The problem:
Every line of the entries below that carries the string "item" should be copied.

*** Data to examine Section Begins ***

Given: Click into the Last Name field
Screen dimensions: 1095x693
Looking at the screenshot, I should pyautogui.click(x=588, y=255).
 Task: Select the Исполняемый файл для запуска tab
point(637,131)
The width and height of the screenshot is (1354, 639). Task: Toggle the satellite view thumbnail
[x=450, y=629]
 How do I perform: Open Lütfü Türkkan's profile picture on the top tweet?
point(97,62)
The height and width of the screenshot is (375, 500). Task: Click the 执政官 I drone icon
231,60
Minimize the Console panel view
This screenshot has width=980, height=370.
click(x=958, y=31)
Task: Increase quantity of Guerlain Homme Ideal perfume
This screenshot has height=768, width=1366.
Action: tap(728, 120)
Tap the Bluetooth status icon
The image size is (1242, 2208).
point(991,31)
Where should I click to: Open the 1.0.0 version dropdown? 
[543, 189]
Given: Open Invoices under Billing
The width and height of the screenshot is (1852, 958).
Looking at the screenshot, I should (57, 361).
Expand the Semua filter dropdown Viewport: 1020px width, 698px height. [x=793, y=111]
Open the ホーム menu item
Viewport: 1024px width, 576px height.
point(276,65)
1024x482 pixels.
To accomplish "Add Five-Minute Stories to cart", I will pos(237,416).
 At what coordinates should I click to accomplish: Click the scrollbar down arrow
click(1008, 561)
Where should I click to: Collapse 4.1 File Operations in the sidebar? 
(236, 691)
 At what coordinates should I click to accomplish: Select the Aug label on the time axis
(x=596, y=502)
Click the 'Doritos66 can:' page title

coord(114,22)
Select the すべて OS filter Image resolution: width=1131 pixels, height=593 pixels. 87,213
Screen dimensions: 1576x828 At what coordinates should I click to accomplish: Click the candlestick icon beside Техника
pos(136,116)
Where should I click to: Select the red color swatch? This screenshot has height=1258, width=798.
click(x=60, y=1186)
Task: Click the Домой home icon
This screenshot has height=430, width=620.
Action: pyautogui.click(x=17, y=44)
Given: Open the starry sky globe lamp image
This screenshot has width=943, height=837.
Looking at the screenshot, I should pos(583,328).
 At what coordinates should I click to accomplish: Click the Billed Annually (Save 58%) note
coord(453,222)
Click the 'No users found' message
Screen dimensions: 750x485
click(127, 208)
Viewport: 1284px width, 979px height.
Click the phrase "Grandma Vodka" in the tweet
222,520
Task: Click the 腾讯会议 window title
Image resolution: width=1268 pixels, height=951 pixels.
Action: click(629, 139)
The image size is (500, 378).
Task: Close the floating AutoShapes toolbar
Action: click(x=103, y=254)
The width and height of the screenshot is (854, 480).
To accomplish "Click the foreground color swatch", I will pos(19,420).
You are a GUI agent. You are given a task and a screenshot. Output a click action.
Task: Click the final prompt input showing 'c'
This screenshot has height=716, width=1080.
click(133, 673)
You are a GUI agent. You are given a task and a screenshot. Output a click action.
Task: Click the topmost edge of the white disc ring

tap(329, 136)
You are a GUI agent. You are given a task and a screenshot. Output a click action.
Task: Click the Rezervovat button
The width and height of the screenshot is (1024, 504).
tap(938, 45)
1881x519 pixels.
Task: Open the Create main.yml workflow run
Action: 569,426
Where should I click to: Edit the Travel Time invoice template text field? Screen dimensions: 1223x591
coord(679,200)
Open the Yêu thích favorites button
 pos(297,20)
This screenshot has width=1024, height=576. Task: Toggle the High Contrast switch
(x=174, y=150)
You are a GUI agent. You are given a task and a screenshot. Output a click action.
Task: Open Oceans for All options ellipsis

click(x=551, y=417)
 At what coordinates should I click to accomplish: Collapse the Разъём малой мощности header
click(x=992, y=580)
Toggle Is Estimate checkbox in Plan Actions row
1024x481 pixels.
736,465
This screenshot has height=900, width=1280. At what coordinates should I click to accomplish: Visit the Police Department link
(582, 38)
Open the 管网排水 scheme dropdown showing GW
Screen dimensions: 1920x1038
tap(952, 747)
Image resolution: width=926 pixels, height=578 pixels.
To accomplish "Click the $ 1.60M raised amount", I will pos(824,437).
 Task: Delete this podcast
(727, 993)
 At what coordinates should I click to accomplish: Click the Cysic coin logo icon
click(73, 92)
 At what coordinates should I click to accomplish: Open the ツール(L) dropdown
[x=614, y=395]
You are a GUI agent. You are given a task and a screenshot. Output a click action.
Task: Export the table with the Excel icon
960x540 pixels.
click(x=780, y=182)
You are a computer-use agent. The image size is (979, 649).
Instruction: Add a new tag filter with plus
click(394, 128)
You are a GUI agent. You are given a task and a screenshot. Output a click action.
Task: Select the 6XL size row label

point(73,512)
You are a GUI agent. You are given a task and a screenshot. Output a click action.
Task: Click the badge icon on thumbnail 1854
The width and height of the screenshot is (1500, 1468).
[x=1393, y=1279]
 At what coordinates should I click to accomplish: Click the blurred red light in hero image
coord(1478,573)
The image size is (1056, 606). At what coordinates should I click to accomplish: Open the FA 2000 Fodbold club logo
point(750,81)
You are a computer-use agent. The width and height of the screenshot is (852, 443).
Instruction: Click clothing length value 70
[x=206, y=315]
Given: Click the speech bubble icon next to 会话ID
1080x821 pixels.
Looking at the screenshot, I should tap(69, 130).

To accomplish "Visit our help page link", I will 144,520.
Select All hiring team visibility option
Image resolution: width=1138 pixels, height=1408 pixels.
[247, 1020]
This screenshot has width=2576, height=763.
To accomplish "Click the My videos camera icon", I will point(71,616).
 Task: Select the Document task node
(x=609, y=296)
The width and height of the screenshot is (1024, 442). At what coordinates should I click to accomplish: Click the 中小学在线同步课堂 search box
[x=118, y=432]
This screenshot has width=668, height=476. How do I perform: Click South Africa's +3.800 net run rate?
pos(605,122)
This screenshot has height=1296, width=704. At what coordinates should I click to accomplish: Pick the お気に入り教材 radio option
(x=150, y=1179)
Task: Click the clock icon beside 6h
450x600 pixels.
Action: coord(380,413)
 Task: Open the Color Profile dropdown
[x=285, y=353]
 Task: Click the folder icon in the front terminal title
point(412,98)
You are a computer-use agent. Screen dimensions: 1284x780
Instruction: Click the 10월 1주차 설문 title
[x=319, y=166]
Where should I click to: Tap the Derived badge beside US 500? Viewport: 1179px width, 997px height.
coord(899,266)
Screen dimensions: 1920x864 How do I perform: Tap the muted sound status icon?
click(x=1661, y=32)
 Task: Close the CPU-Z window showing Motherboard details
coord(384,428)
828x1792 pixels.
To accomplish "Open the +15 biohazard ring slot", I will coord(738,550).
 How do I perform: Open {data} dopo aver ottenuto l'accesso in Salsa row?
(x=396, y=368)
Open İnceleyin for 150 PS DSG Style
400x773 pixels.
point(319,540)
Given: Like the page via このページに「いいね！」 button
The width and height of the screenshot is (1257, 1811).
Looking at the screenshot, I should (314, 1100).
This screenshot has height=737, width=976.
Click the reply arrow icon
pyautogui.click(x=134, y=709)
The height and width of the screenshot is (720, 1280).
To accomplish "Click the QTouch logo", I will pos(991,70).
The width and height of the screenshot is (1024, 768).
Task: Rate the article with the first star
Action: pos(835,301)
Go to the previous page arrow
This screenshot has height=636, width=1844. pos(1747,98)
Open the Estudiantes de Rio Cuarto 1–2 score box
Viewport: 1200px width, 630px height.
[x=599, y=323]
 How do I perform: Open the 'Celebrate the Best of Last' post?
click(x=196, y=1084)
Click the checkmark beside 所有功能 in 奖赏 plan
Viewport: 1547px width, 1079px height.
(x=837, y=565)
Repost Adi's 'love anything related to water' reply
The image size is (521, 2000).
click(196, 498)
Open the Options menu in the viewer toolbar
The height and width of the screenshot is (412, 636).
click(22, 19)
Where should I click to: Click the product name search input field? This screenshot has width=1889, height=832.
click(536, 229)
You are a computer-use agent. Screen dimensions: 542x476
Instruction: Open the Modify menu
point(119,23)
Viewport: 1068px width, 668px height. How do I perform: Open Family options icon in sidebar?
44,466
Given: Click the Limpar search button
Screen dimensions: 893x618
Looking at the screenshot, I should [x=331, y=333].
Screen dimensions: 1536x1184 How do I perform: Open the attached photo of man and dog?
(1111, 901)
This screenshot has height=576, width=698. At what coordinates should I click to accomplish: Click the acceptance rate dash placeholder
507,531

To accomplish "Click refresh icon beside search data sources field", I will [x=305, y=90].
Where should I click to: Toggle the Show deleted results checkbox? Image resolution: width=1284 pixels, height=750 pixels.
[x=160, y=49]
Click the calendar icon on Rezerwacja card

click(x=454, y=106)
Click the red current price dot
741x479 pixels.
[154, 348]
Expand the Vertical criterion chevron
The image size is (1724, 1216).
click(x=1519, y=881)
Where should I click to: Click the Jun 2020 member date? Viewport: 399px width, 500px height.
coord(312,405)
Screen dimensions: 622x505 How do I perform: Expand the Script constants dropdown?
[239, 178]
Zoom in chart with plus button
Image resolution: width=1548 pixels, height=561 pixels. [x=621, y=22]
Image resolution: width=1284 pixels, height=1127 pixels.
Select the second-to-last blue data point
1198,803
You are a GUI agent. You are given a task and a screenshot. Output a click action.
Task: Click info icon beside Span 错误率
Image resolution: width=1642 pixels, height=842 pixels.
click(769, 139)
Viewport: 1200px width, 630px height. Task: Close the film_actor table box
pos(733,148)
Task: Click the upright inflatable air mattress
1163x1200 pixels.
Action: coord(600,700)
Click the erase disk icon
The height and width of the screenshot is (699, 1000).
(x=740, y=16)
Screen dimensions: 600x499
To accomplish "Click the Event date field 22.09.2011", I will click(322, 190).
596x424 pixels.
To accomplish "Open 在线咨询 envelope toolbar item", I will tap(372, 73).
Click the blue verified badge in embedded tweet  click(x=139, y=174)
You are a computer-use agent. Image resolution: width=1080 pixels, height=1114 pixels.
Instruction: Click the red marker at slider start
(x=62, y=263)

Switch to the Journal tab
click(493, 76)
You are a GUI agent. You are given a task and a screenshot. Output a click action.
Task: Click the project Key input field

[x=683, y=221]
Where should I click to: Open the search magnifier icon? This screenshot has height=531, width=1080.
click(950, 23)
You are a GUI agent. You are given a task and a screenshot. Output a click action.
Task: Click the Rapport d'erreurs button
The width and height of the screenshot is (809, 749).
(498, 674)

*** Data to examine Section Ends ***

Written solution:
Open the ホーム menu item
To accomplish "Open 在线咨询 envelope toolbar item", I will tap(372, 73).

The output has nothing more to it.